### OBJECTIVE
In the comment thread below, what reason does Medvyed give for why Churchill is regarded as a great war-time leader while nobody has anything nice to say about his post-war actions? Answer in one to three sentences.
== SELECTED TEXT ==
Sooo, Ghandi was a snarky asshole and this made him a “genius”?

wip
wip
October 5, 2014 10:32 pm

@Billy
I am sure you are kidding. Or maybe you are a snarky asshole yourself?

Billy
Billy
October 5, 2014 11:49 pm

Don’t be an idiot, wip. Of course I’m a snarky asshole. I freely admit it.

Thing is about Ghandi, the only reason he succeeded was because he was dealing with the Brits.

If he were dealing with the Germans or Stalin, nobody would remember his name. First time he tried that peaceful resistance shit, he would have ended up in a shallow ditch with a bullet behind the ear and we wouldn’t be having this conversation…

However, he knew the Brit’s weak spot and played off it. Not what I would call “genius”, but good enough, I suppose..

Medvyed
Medvyed
October 6, 2014 5:44 am

Churchill was an arsehole. Major league.

You want major league arseholes on your side during conflict. Major league arseholes create conflict during times of peace. This is why Churchill is regarded as a ‘great’ war-time leader, but noone has anything nice to say about his actions post-war. He was not a man of peace.
===
== DATASET SECTION ==
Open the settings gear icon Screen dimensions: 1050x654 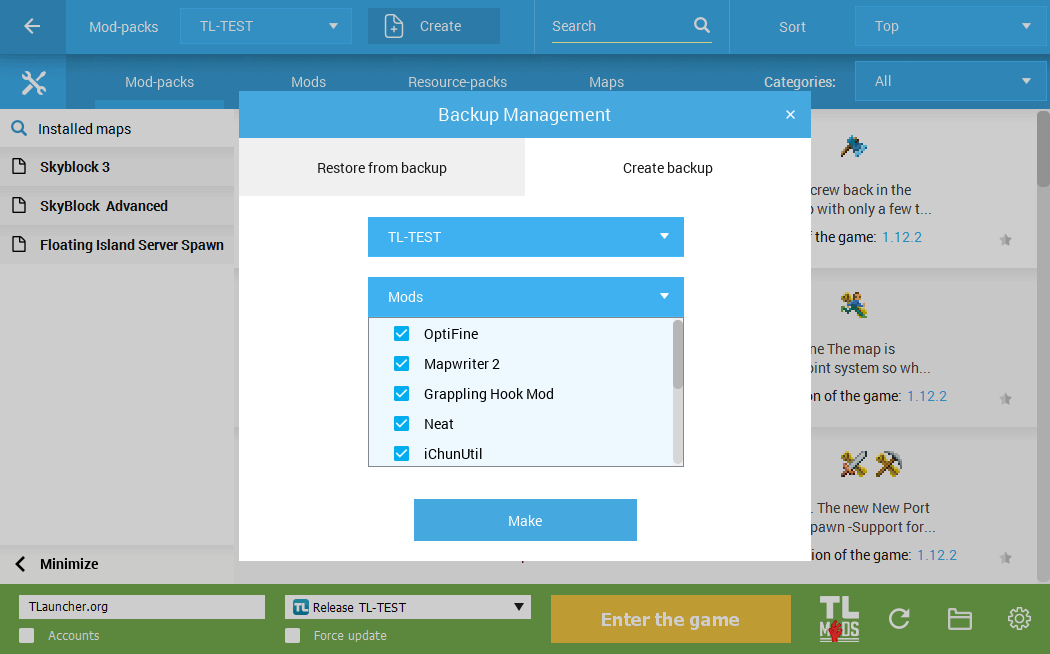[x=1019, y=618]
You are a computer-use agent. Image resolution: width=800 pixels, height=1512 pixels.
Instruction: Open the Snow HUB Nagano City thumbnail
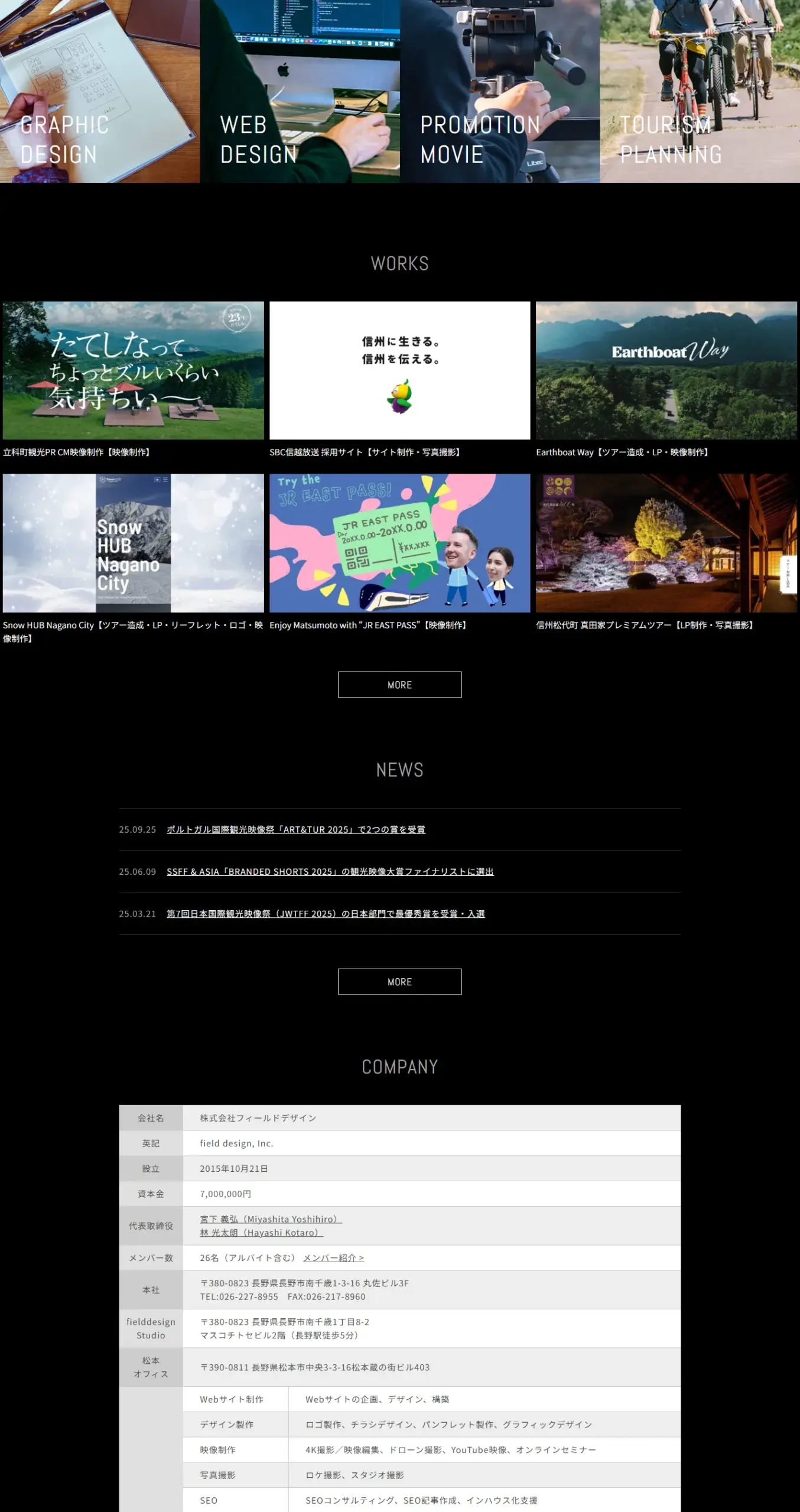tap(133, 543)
===
### TASK SOLUTION
Medvyed says Churchill was a major league arsehole, and that you want such people on your side during conflict. However, such people create conflict in times of peace, so Churchill was not a man of peace.